CD Review: The Cars — Move Like This

The Cars
Move Like This
Hear Music

By Ellen Eldridge

The sentiment of music ages like a fine wine; that which we tire of and put away readily returns like a stray cat hungry for more milk. And so with The Cars, a late-’70s pop-synth band born out of the New Wave craze, which surged back into the mainstream when its debut album from 1978 made its entrance among teenage wanna-be heroes playing their parents’ favorites on Rock Band.

Move Like This brings back the beloved boys minus bassist Benjamin Orr who, sadly, passed away from pancreatic cancer in 2000. In 2010 the band started teasing audiences with clips of its first single, “Sad Song,” which warmly hints at summer’s arrival with an uplifting electric swell grounded in steady clapping.

“Blue Tip,” the opener and single with a video which creatively avoids showing the band members’ aging faces, swaggers into the room with a very ’80s synth effect that recalls “Funky Town” and carnival rides. It propels listeners into the following tracks and “keeps them moving” toward favorites such as “Soon” with its incredibly ’80s ballad feel and “Take Another Look.” “Soon” sounds like the lost single for Adam Sandler’s The Wedding Singer and “Take Another Look” belongs in the jukeboxes of local bars everywhere to drown out the karaoke. Those who enjoyed “Just What I Needed” will find themselves drawn to this track as it, somehow, seems like a slowed-down version updated for present times reaching toward the future.

Truly, taking another look at The Cars will revive a sentiment of times spent roller skating to disco hits and, for those unfamiliar with its past, The Cars will rejuvenate a sense of history without feeling tacky or cheesy. Move Like This will inspire audiences to enjoy New Wave again for the first time.

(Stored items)

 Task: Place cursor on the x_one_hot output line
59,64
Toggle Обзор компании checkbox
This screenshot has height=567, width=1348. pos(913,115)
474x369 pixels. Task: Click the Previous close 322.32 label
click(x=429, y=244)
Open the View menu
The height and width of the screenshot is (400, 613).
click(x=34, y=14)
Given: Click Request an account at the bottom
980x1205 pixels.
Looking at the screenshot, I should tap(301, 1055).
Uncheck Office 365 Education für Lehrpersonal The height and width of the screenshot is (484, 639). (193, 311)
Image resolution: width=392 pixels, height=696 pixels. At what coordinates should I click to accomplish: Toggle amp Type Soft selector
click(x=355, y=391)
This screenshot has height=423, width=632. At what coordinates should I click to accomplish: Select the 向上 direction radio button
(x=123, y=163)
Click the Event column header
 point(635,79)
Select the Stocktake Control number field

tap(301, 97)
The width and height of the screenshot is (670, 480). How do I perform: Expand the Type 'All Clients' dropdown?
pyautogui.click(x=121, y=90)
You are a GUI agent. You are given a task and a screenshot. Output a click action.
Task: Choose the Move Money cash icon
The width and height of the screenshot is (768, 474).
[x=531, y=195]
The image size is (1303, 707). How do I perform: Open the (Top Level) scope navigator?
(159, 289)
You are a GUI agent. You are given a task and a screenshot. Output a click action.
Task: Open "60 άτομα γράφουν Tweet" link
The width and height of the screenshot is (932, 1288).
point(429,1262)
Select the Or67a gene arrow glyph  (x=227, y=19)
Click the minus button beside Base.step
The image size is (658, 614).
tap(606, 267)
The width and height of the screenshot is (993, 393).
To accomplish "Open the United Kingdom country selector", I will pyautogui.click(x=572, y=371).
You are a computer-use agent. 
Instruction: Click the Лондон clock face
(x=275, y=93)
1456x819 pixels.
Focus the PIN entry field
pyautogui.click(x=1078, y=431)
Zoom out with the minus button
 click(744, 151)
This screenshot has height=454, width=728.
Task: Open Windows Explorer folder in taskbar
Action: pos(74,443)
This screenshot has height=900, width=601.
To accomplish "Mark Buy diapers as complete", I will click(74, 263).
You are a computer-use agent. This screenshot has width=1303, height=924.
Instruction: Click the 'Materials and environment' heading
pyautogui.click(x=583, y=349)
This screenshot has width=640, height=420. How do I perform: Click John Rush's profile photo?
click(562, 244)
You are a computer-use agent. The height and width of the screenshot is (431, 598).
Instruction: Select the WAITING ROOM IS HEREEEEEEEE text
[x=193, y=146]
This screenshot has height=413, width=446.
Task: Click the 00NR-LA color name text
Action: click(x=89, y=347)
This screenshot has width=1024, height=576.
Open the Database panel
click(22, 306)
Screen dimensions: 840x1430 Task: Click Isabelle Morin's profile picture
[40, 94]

▸ **EXERCISE BRIEF**:
Copy the review of The Cars' album Move Like This word for word from "Move Like This brings" to "in steady clapping.".

▸ **ANSWER BOX**:
Move Like This brings back the beloved boys minus bassist Benjamin Orr who, sadly, passed away from pancreatic cancer in 2000. In 2010 the band started teasing audiences with clips of its first single, “Sad Song,” which warmly hints at summer’s arrival with an uplifting electric swell grounded in steady clapping.